**ARTICLE:**
-- Begin --

October 27 2018

Cor, strike a light, guv! If you fancy a trip to the smoke this week, we can do you a load of London-based books at no charge. (Wanders off muttering about pearly kings and queens dahn the old east end, and Buck House where her Maj lives …)

Robert Galbraith – better known as JK Rowling – returns with London-based private investigator Cormoran Strike and his partner Robin Ellacott in Lethal White, a complex tale of blackmail and possible child murder. Linda Wilson says that Rowling weaves her usual magic with a long, infinitely complicated story about shifty politics in the corridors of power and dodgy dealings in an aristocratic family. John Cleal was impressed with Dominick Donald’s debut Breathe, set in the cloying fogs of the 1952 winter that stopped Britain’s capital city in its tracks. A probationer copper sees a link that others don’t in a series of deaths. John says the book is an extraordinary mix of fiction and fact so real it made his skin creep, coupled with the beautifully detailed sights, sounds, grit and desperation of post-war London. John stuck with his beloved historicals this week with Murder at the Bayswater Bicycle Club where the redoubtable Frances Doughty is asked by a mysterious government agency to keep an eye on goings-on at a posh West London cycle club by a mysterious government agency and enters a world of corruption, murder, espionage and personal danger. John says Linda Stratmann’s style is like her heroines, laid-back almost to the point of becoming cosy, and a cross between Arthur Conan Doyle and Jane Austen, with the plotting as sharp and observant as her humour.

-- End --

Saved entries
-- Begin --

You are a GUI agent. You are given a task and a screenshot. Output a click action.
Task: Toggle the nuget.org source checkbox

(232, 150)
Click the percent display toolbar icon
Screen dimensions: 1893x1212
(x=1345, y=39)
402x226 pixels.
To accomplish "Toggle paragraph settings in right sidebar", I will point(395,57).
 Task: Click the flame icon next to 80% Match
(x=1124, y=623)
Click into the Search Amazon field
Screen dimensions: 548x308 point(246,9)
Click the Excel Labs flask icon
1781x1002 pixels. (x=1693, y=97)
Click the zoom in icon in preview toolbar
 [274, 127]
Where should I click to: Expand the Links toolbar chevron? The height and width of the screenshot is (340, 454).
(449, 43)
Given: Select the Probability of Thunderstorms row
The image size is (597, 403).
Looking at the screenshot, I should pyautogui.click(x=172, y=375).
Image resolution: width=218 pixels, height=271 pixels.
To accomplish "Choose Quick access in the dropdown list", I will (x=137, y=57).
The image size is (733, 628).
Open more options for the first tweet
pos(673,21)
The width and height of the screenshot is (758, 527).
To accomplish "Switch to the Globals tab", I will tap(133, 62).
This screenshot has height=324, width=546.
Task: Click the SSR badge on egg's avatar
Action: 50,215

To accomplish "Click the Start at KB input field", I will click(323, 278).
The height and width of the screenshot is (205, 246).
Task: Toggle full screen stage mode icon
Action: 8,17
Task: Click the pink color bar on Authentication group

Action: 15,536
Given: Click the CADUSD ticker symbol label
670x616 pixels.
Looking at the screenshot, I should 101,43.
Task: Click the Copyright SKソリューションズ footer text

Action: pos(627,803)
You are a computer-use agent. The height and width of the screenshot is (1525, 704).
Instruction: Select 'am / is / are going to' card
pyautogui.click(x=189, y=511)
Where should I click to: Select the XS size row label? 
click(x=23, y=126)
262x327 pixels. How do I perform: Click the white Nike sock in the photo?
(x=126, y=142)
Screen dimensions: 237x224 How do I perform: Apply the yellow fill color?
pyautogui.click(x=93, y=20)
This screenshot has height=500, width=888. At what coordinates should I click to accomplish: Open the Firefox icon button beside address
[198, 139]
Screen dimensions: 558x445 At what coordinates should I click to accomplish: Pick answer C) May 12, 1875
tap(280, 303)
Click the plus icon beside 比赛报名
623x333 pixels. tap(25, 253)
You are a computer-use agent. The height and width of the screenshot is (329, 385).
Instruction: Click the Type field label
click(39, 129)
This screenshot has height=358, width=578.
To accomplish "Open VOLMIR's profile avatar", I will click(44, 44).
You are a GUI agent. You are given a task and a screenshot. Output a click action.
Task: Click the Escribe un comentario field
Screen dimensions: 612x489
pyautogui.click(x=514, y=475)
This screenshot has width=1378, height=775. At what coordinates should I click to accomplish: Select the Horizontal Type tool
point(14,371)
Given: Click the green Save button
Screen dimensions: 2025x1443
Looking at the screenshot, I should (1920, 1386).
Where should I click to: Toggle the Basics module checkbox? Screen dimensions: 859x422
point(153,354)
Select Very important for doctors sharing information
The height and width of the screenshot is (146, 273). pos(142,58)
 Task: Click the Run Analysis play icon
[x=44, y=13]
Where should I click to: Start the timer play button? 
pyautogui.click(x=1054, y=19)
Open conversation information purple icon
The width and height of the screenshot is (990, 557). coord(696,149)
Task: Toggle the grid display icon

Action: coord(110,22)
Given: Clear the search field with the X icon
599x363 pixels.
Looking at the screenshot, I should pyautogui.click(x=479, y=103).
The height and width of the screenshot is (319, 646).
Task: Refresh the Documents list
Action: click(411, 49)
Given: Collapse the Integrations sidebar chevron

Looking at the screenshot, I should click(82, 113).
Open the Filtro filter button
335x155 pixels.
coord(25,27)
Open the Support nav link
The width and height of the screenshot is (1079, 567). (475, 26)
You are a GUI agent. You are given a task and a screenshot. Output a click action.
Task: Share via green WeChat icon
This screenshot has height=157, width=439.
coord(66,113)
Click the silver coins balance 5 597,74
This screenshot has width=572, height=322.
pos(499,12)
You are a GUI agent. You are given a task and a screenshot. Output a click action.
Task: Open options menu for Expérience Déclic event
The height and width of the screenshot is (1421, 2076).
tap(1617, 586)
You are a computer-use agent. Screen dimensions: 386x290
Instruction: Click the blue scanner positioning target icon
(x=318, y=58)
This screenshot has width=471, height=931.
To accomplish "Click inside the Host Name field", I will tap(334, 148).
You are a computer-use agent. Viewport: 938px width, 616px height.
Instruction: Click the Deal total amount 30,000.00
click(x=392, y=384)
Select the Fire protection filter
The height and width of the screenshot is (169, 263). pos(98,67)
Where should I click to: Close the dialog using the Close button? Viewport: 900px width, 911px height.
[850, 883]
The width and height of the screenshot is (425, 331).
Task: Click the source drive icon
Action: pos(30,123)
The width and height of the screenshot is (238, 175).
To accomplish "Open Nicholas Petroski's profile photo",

-- End --

**STATED GOAL 1:**
Answer these questions about the book review roundup, one per line:
(a) Which London-based private investigator returns in Lethal White?
(b) In the winter of which year is Breathe set?
(c) Who asks Frances Doughty to watch the West London cycle club?
**STATED GOAL 2:** Extend the book review roundup, picking up right after its last sentence.
The saved entries aren't needed for anything here.

**EXERCISE OUTPUT 1:**
(a) Cormoran Strike
(b) 1952
(c) A mysterious government agency

**EXERCISE OUTPUT 2:**
The title character escapes London in MRC Kasasian’s Betty Church and the Suffolk Vampire. A partly disabled Met sergeant avoids being invalided out when a transfer is arranged to the Suffolk force. She returns to the town where she grew up to find a police station in chaos and a murderer on the loose. John Cleal enjoyed the nicely complex plot, genuinely funny moments and some serious observations about the approaching war.

We’ve got a strong European flavour for you this week, starting in Italy with Sandrone Dazieri’s Kill the Angel, where a train from Milan pulls into Rome’s Termini station with everyone in its Top-Class coach dead. Deputy Chief Colomba Caselli discovers the bodies and sets out to find the culprit. Sylvia Maughan says the book is complex and thought-provoking. In Keeper by Johana Gustawsson, a famous actress is abducted in London in circumstances that are just like murders committed ten years earlier – a case that was believed to have been solved. Then a similar murder is reported in Sweden. John Barnbrook was engrossed in the atmospheric dialogue and descriptions and found the book very plausible and entertaining. Arnold Taylor, who is working his way through the series, picks up another Maigret this week. In Maigret’s Failure by George Simenon, the iconic French detective is visited by a village school acquaintance he had never liked, who has been receiving letters threatening to kill him. Although reluctant to get involved with the man, Maigret makes enquiries. Arnold comments that the difficulty of establishing a motive here was problematic, and so made this book less satisfying than usual.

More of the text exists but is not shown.